ONE of the great ladies of the British luxury cruising fleet is set to retire after 36 years of distinguished service in war and peace.

The 45,000-tonnes Canberra, pride of the Peninsular and Oriental Steam Navigation Company, will make her final round-the-world voyage early next year, before returning to Britain for her last season. Her farewell 21-day cruise will depart from Southampton for the eastern Mediterranean on September 10.

The ultimate fate of the erstwhile immigrant ship, troop carrier, and cruise liner is uncertain. P&O said yesterday it was considering several proposals from the UK and overseas to convert her into a floating hotel or a museum.

The Canberra was built by Harland and Wolff of Belfast in 1960-61, at a cost of #17m, principally to sail between England and Australia in the days before jumbo jets captured the market. Hence wealthy tourists in luxury cabins sailed with migrants who had paid #10 for accommodation on lower decks through the assisted passage scheme. Her name reflected her designated role, and she was launched by Dame Pattie Menzies, wife of the then Australian Prime Minister.

Her most famous exploit took place in 1982, when she was requisitioned by the Ministry of Defence and converted into a troop ship and helicopter carrier for the Falklands conflict. It was at San Carlos Sound that she landed most of the ground forces that recaptured the islands, including the celebrated 3 Para Regiment. She then served as a hospital ship, and as transport for thousands of prisoners of war to southern Argentina, before returning to a hero’s welcome at Southampton.

More recently, she was recalled for passive military duty to convey Second World War veterans to Cherbourg for the 50th anniversary of D-Day in 1994. In between, she took part in the dramatic rescue of seven Filipino seamen from the blazing hulk of a liquid nitrogen gas carrier in the Indian Ocean.

Most of the one million or so passengers who have sailed on this grand old lady of the Seven Seas had less eventful voyages, however. They had time to contemplate at leisure her wood panelling, polished brass, weathered deck, and flying bridge wings that gave her classic elegance. Her yellow twin funnels and creaking timbers, and a bow that was built for big seas, set her apart from the new generation of purpose-built “boatels” that predominate in the luxury-cruise market.

Viewed from the hills of southern Jordan, she was once memorably described by Herald writer Julie Davidson as “like a dislocated iceberg defying the heat of the Aqaba waterfront”.

In the course of her career, she has sailed more than three million miles across the world’s great oceans, the Atlantic and the Pacific, as well as some exotic ponds – the Coral, South China, Arabian, and Red Seas. And she never melted once.

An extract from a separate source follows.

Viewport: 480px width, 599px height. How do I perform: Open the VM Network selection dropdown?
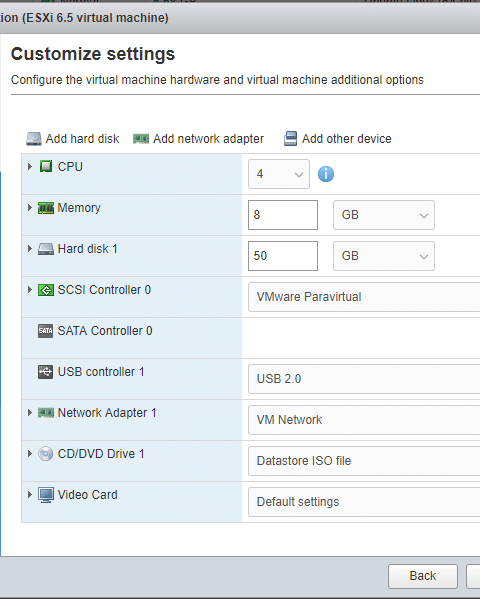click(364, 420)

Gwyn Hughes, the managing director of P&O Cruises, says there will be sadness at her passing, but that it was only a matter of time. “Obviously it will be a very sad day, but no ship lasts forever. She has already been in service longer than most vessels of her kind.”

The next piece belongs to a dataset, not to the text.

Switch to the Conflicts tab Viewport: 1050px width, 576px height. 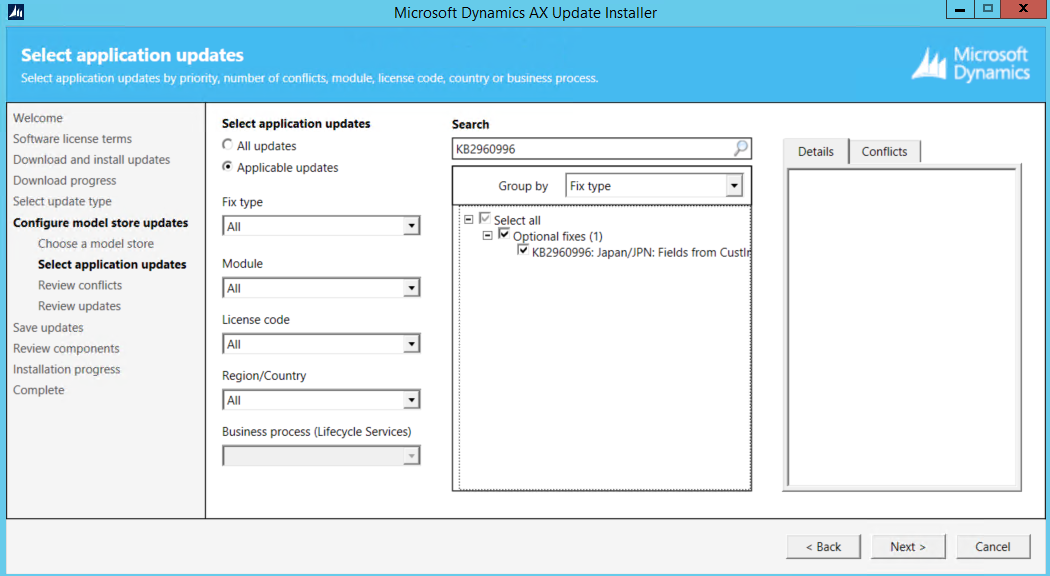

He concedes that her sleek lines now belong to an earlier era of maritime romance. “When she was built, her design was regarded as being radically new. But since then the technology has become much more advanced, allowing us to get more volume in ships. As a result of new rules and regulations, they also tend to ride higher in the water.”

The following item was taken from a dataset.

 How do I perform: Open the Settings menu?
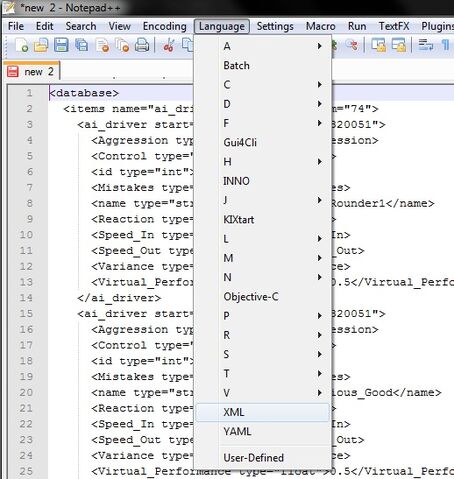click(x=275, y=26)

Affection for the Canberra among her regular passengers has developed over the years into almost proprietorial attitudes. Davidson, who sailed on her last year for a travel article, observed that relationships between short-trip holidaymakers and those on three-month world voyages are delicate, and potentially tricky.

She wrote: “We are sometimes met with the polite resistance and faint condescension that the native resident reserves for the daytripper, and some passengers have found themselves cemented into inflexible routines, with stoutly defended territorial rights to deck space and bar stool.”

When she sails from Southampton for her final round-the-world voyage in January, it is fairly safe to assume that skirmishes over favoured spots on her decks will make the Falklands look like a picnic.